Montreal-Forced-Aligner
Montreal-Forced-Aligner copied to clipboard
Separate the MFA source codes from the dependencies in the conda package
Would it be possible to separate the source codes (i.e. what's in this repository) from the dependencies (kaldi, etc.) in the conda MFA package? In this way, it will be easier for users to help debug the program by installing only the dependencies through conda and compiling MFA source codes through, e.g., pip install -e
. Also, you will not need to update conda every time you make a patch.
I'm confused, can you not install it via pip install -e .
? It works for me, additionally it supports python setup.py install
, python setup.py develop
and python -m build .
variants.
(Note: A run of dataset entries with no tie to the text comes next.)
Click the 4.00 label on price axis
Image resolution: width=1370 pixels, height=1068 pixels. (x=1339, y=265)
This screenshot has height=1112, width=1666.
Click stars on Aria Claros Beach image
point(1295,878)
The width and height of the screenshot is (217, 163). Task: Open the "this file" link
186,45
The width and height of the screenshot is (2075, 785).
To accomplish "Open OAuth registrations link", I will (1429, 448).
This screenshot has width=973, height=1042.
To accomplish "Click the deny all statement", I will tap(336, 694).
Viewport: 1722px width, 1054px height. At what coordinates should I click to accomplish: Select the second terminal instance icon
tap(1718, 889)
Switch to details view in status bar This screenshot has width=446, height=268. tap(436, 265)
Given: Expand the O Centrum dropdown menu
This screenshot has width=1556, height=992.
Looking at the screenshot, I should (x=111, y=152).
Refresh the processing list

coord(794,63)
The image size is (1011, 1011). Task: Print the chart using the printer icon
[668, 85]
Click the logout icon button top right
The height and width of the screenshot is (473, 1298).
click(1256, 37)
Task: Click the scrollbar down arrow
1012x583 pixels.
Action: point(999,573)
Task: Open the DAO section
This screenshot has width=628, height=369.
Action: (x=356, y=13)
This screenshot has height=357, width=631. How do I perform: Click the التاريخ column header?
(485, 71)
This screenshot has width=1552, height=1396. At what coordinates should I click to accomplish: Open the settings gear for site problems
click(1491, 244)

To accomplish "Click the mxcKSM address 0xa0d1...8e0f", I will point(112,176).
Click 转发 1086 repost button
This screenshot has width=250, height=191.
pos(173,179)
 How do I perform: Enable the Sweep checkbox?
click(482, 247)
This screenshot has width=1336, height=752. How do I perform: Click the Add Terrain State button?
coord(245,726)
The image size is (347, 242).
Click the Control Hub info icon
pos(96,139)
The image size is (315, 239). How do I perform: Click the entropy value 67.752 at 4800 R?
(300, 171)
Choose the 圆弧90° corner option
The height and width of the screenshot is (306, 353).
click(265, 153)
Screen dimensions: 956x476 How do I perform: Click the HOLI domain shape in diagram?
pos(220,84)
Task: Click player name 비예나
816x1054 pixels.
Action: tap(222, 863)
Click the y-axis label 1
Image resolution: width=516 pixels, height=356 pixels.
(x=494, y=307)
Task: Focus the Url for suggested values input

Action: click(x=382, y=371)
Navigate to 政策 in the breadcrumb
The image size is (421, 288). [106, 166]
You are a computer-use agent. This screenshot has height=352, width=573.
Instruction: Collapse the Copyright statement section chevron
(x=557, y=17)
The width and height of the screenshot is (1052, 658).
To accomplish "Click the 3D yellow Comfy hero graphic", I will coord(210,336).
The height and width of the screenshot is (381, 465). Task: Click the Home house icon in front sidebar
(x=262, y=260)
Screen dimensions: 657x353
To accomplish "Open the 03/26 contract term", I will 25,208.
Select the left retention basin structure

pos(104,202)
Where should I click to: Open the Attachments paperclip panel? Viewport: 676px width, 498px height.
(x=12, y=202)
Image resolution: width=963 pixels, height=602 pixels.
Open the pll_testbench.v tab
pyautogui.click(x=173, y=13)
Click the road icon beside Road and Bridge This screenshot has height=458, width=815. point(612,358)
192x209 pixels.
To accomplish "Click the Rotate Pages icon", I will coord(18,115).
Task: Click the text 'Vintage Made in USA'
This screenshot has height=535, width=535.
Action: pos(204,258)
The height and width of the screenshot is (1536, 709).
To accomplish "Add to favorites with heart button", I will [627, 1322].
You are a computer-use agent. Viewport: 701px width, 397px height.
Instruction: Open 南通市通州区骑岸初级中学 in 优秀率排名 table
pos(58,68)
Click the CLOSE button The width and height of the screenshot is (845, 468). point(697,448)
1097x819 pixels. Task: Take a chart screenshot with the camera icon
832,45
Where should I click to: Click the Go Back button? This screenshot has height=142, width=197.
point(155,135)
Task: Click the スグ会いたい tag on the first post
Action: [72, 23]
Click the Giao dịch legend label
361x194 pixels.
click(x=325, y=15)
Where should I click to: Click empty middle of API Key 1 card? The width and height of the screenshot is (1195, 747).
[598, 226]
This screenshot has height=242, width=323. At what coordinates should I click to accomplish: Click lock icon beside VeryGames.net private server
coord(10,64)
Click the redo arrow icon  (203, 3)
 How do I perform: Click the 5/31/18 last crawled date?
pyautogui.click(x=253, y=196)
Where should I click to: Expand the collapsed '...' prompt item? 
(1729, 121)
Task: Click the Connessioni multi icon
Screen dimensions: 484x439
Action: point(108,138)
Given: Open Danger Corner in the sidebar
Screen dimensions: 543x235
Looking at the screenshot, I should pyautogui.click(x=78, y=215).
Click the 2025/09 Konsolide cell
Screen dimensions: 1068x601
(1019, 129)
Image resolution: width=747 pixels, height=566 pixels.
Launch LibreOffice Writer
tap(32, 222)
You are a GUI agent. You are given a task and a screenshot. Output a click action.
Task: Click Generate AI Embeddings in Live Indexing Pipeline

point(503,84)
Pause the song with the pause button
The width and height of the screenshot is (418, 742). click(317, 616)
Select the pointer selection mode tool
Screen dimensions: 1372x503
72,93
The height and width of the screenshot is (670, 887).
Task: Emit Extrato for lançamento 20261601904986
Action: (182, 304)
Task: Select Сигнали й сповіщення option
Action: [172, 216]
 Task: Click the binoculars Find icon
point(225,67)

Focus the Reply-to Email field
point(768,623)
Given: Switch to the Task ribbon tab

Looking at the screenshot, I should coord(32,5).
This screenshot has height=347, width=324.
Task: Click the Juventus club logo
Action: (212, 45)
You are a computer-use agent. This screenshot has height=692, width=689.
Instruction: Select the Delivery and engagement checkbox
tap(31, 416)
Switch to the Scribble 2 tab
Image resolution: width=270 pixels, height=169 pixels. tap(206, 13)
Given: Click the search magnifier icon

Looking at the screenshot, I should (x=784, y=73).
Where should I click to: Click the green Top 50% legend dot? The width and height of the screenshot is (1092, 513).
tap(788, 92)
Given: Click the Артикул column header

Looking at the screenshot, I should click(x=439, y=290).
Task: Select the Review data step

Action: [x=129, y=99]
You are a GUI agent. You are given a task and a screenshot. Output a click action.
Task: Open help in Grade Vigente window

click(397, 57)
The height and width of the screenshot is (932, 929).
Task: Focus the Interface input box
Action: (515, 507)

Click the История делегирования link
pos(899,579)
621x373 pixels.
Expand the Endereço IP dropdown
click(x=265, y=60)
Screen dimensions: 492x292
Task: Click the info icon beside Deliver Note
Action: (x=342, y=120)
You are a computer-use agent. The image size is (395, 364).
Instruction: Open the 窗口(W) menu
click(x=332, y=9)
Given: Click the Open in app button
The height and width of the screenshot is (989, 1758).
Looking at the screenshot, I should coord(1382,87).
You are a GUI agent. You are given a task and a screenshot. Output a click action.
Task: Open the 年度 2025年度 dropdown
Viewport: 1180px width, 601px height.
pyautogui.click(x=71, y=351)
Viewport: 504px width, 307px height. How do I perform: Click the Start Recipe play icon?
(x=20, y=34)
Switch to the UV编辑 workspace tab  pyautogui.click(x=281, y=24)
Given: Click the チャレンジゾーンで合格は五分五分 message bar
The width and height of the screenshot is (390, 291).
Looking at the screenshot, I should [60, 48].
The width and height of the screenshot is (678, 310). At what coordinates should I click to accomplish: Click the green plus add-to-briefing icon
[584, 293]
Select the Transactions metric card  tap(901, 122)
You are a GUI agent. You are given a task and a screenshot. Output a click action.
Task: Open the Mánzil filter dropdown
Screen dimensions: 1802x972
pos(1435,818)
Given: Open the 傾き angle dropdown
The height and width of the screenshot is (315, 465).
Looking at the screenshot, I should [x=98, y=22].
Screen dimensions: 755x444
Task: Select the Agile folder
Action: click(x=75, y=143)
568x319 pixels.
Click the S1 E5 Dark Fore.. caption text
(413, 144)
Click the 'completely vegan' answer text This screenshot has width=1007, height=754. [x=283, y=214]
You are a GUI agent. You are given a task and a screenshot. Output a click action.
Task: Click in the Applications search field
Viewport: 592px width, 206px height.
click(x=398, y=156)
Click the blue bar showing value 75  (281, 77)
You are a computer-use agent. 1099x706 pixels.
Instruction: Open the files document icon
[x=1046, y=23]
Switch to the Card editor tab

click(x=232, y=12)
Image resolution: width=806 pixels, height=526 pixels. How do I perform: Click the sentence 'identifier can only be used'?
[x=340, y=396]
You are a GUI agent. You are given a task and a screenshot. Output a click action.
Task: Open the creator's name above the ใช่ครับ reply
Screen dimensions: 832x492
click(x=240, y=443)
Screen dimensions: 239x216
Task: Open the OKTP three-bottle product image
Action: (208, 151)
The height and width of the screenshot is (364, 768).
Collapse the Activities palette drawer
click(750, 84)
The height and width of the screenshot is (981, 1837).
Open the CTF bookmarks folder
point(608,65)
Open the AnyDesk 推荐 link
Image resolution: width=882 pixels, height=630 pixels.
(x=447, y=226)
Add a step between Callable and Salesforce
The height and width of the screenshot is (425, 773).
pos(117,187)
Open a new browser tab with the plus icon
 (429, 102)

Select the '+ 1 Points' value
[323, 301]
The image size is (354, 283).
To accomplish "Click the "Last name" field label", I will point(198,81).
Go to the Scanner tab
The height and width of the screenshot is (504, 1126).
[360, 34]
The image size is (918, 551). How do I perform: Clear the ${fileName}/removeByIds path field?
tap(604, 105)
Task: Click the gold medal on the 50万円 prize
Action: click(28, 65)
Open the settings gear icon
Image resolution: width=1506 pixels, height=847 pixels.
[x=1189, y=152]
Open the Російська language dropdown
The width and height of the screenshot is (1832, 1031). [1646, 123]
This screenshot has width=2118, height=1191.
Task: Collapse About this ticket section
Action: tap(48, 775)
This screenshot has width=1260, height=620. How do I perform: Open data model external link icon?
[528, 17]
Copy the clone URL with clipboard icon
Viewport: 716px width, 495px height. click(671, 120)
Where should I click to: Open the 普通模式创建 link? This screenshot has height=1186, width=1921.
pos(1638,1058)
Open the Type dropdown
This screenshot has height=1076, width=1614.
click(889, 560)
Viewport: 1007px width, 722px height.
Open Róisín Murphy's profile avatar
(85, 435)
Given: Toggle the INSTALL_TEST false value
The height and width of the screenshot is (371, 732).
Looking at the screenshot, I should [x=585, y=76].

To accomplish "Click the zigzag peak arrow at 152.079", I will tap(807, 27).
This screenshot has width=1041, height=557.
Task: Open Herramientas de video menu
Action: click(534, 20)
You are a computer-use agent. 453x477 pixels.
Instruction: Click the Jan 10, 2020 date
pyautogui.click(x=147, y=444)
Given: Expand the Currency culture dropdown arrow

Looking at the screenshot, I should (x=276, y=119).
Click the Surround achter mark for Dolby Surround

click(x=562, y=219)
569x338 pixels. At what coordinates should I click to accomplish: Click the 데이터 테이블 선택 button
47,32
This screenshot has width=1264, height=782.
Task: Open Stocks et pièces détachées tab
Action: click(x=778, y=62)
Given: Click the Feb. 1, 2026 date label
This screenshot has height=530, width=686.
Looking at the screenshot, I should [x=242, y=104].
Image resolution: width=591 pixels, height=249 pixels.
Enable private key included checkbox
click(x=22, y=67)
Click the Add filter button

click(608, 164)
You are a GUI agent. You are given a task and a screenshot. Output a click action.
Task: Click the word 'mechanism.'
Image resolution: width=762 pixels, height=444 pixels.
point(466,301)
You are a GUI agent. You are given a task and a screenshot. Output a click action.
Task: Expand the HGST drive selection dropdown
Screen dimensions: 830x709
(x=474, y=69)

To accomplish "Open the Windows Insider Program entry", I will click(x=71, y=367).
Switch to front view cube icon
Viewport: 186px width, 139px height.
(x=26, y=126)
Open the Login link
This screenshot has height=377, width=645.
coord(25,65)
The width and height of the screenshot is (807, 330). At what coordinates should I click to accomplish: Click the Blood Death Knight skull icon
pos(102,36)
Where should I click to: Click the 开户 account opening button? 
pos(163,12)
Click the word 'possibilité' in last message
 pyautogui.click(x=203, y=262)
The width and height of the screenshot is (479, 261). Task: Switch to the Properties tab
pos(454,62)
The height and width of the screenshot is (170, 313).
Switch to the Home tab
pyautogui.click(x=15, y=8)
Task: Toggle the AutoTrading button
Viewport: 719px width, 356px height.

It's hosted on pypi and can be installed via pip, so it doesn't have to be installed via conda, it's just that there's not much functionality without the thirdparty, non-Python dependencies that conda handles, but you should be able to follow the instructions here if you don't want to use that: https://montreal-forced-aligner.readthedocs.io/en/latest/installation.html#installing-from-source
I mean is it possible to package all of steps 1-3 in https://montreal-forced-aligner.readthedocs.io/en/latest/installation.html#installing-from-source into a conda package? I was supposing that the current conda install
more or less performs steps 1-4. I tried doing conda remove montreal-forced-aligner
and pip install -e .
after conda install montreal-forced-aligner
, but that seems to be removing too much.
You can set up the environment with:
conda install kaldi pynini
on mac/linux (and minus pynini
on Windows) and that will have all the conda-only dependencies installed, at which point you can install MFA via pip.
Will I need OpenGRM and OpenFST?
Yes, but those are dependencies of Pynini, so you don't have to specify them.
Actually, simply conda install kaldi pynini
followed by pip install .
doesn't work. First, I think you need pip install -r requirements.txt
. But that didn't work for me either, as there seemed to be conflicts between scikit-learn
and numpy
.
For me, what worked was conda env create -n aligner --file environment.yml
followed by pip install .
.
However, I noticed that the current environment.yml
does not contain openblas as a dependency. I haven't checked if it doesn't cause problems further down.
Also, in the future, I suggest fixing the version of the packages in environment.yml
, if possible, to enhance reproducibility.